Screen grounding examples:
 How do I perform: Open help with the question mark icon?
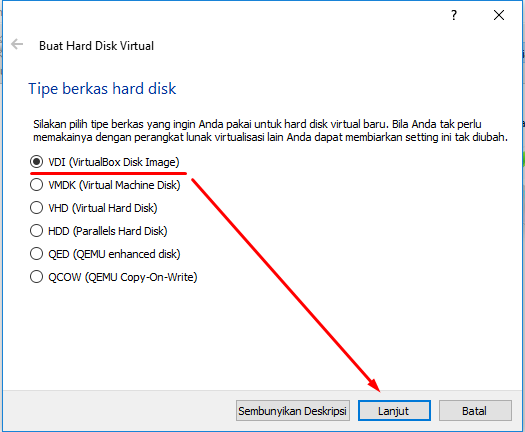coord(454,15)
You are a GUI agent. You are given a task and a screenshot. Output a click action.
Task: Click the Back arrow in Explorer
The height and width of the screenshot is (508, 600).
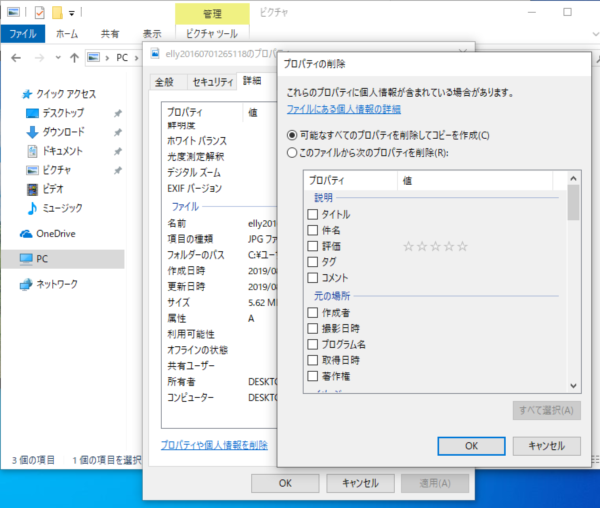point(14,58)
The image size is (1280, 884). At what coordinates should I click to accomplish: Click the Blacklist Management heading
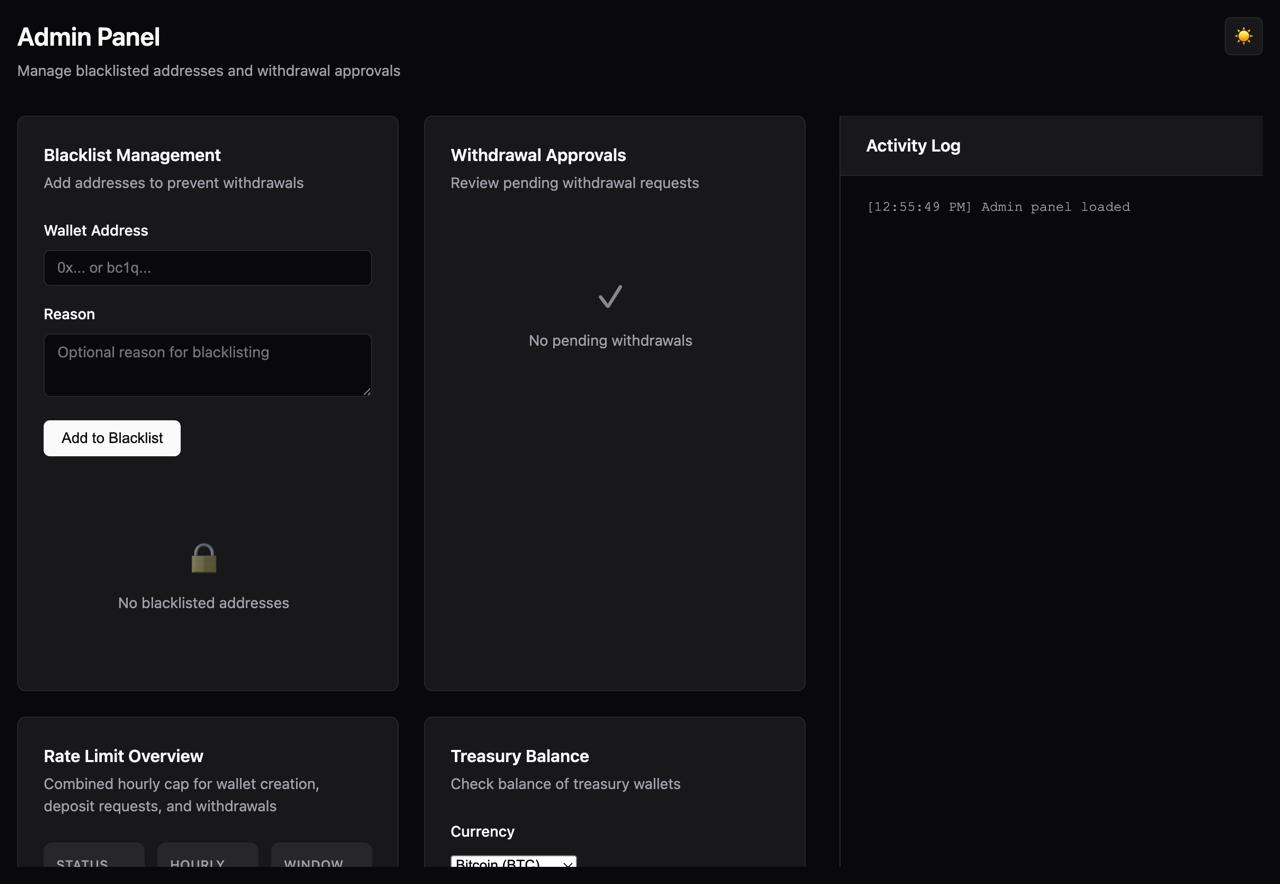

INSTRUCTION: Please change every "screenshot" in the lines above to "screen capture" and copy the lines out again with nothing else altered, leaving the pictures out.

FINAL RESULT:
 How do I perform: Open help with the question mark icon?
coord(454,15)
You are a GUI agent. You are given a task and a screen capture. Output a click action.
Task: Click the Back arrow in Explorer
The height and width of the screen capture is (508, 600).
point(14,58)
The image size is (1280, 884). At what coordinates should I click to accomplish: Click the Blacklist Management heading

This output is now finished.